◆ What is required
Up to the line containing "[Le tue preferenze", nothing is kept; from that line through the end of the data below, output every line exactly.

START Excerpted records

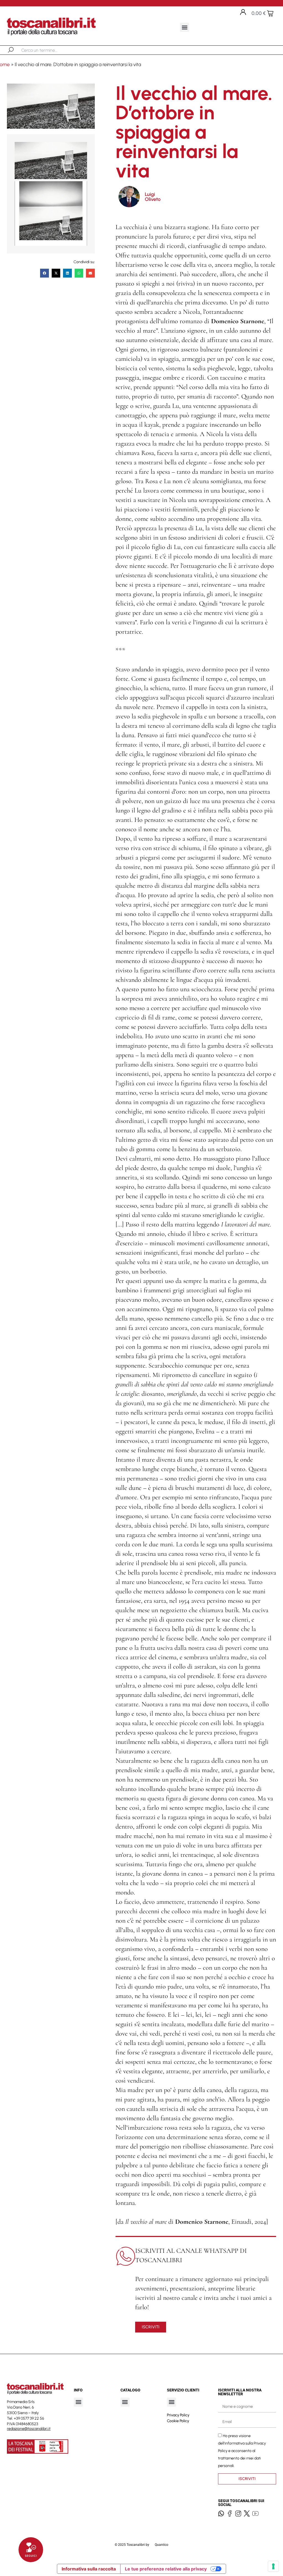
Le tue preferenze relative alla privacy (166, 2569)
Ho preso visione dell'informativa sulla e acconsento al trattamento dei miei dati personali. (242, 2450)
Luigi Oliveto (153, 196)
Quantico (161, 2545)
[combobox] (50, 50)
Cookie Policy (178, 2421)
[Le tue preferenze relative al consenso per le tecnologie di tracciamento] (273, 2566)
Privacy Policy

END Excerpted records

◆ Answer below
[Le tue preferenze relative al consenso per le tecnologie di tracciamento] (273, 2566)
Privacy Policy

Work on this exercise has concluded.